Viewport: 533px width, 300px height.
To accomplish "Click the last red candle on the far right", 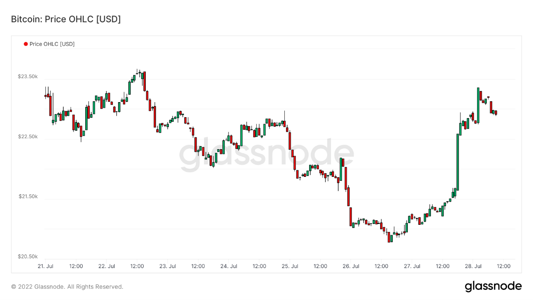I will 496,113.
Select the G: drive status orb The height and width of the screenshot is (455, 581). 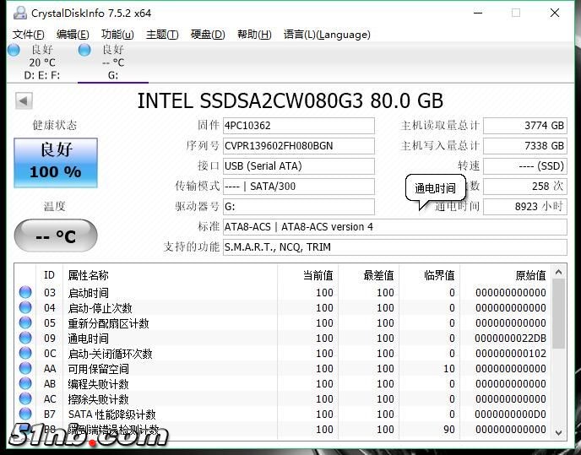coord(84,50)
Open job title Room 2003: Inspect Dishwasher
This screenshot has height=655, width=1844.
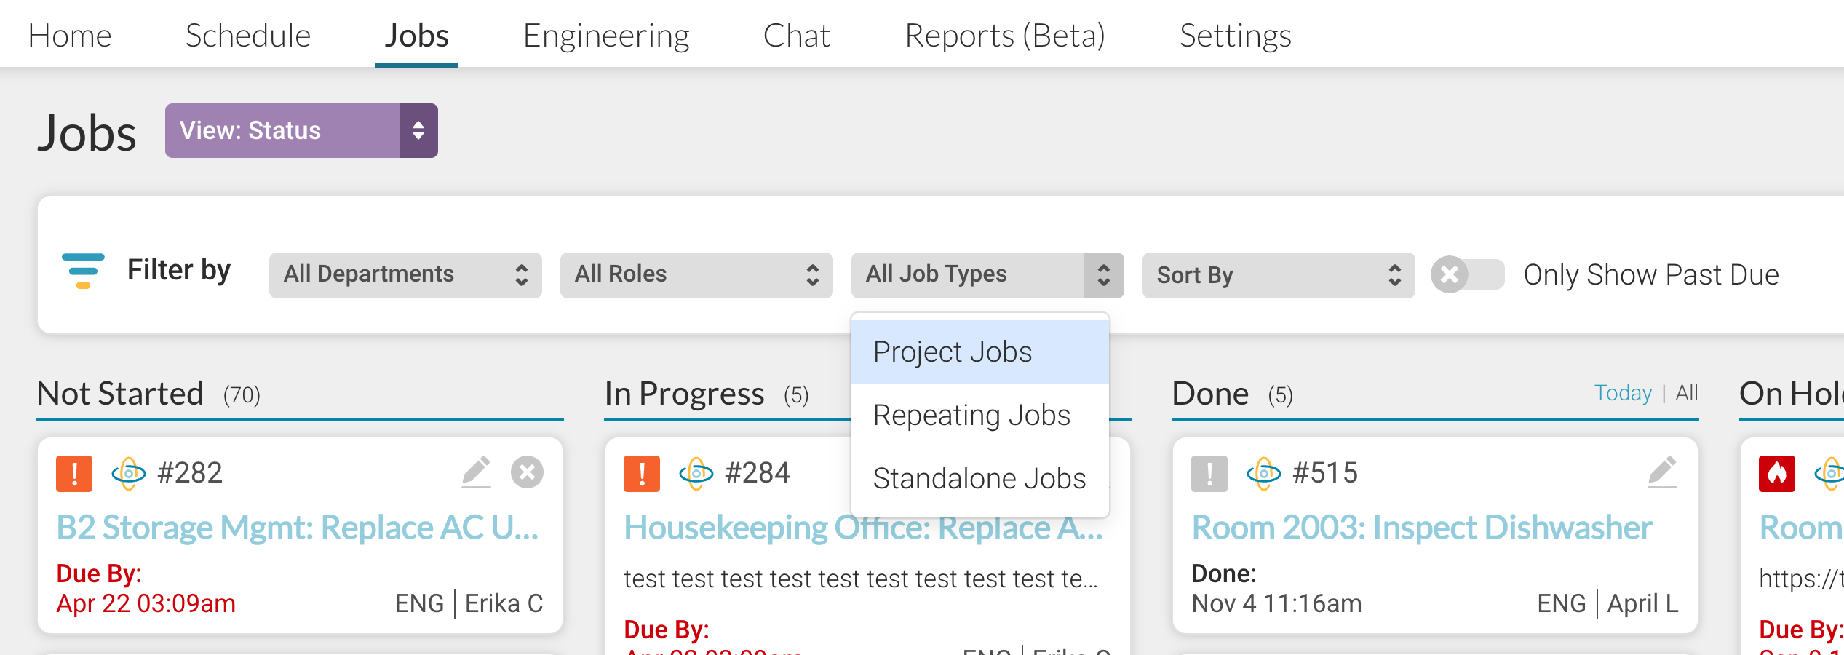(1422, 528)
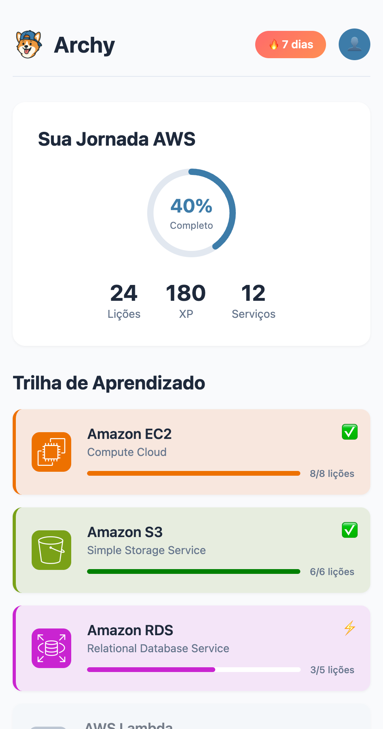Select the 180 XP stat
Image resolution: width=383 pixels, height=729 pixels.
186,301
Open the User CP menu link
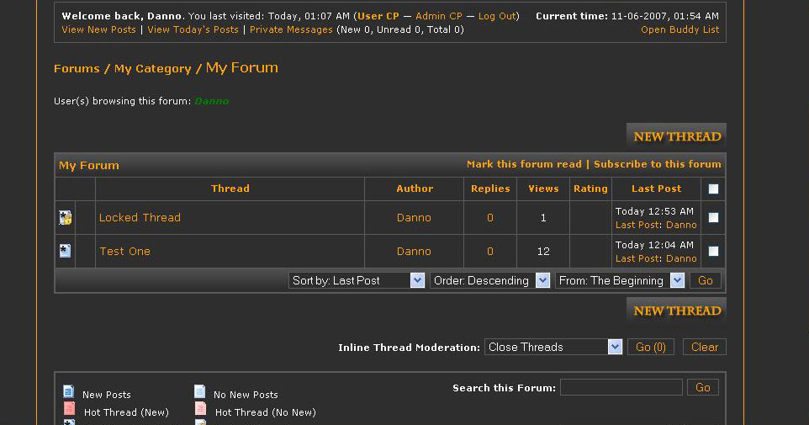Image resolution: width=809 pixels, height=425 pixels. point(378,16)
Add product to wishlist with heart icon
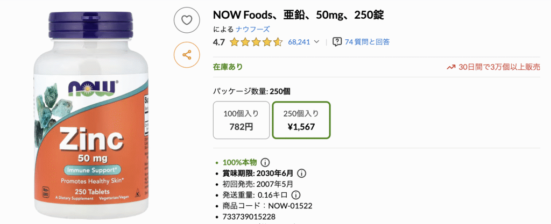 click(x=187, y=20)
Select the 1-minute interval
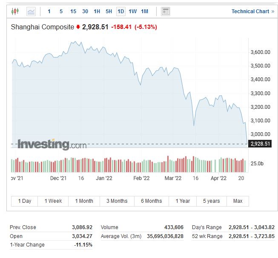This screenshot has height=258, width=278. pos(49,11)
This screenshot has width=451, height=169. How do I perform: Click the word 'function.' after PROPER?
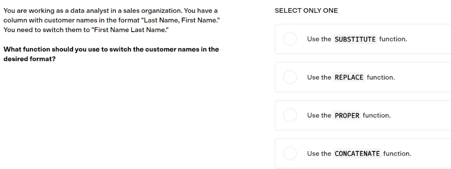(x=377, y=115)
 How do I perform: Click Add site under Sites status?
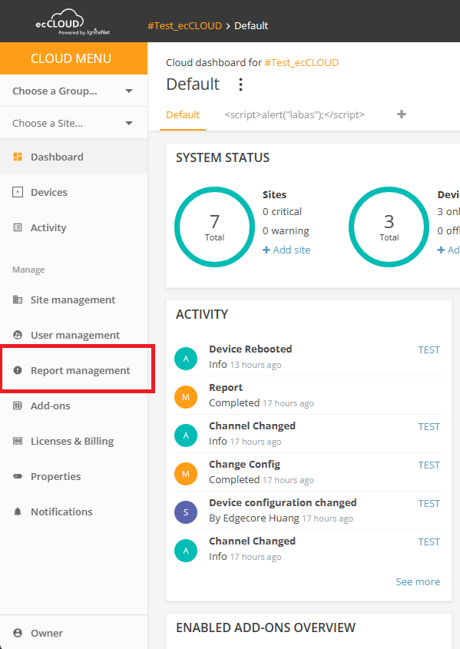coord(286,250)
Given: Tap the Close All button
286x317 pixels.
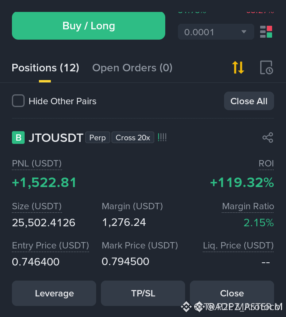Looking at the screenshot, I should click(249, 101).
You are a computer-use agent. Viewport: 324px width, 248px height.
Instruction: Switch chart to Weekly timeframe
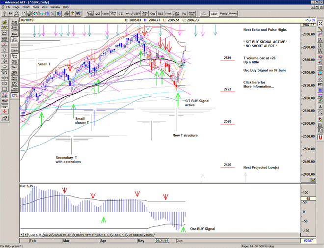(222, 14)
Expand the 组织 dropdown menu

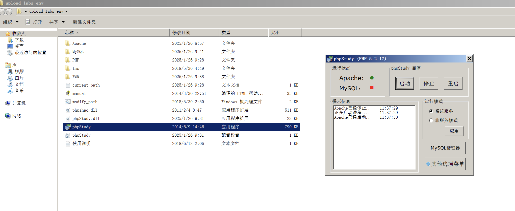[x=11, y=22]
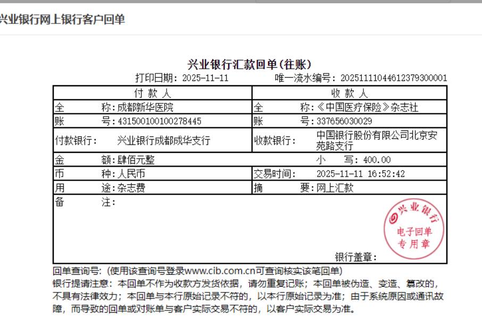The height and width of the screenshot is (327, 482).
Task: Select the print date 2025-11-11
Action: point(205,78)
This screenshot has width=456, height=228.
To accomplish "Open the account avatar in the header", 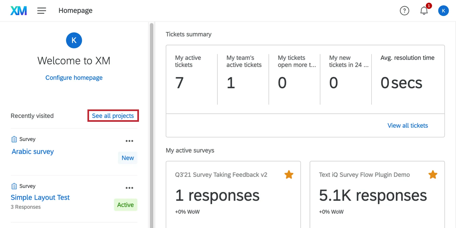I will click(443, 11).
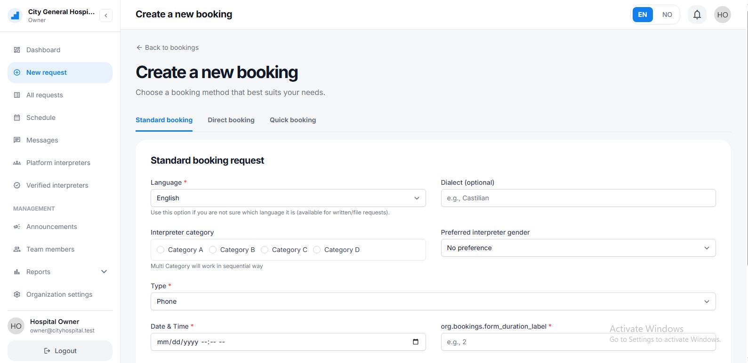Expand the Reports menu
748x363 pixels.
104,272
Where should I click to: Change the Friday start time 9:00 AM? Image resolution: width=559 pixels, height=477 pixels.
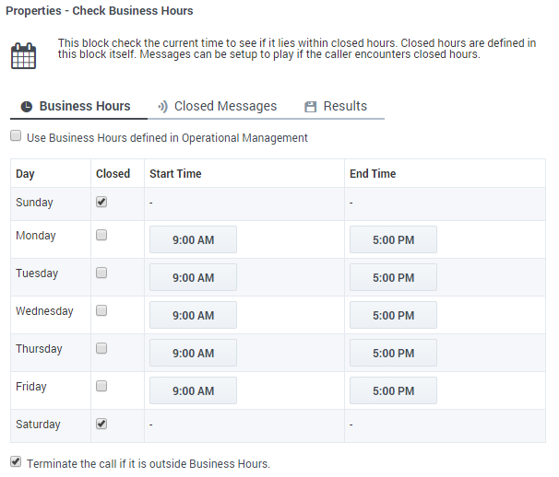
....
→ **Requirement**
Would you transcribe the lines above exactly, going from the line bearing "Select the 1-minute interval" through the line bearing "You are a computer-use", and drop the pictures from the copy?

→ **Written solution**
Select the 1-minute interval
This screenshot has height=258, width=278. pos(49,11)
This screenshot has width=451, height=169. How do I perform: Click the word 'function.' after PROPER?
(x=377, y=115)
 How do I perform: Click Add site under Sites status?
coord(286,250)
Given: Tap the Close All button
286x317 pixels.
Looking at the screenshot, I should click(249, 101).
You are a computer-use agent. Viewport: 324px width, 248px height.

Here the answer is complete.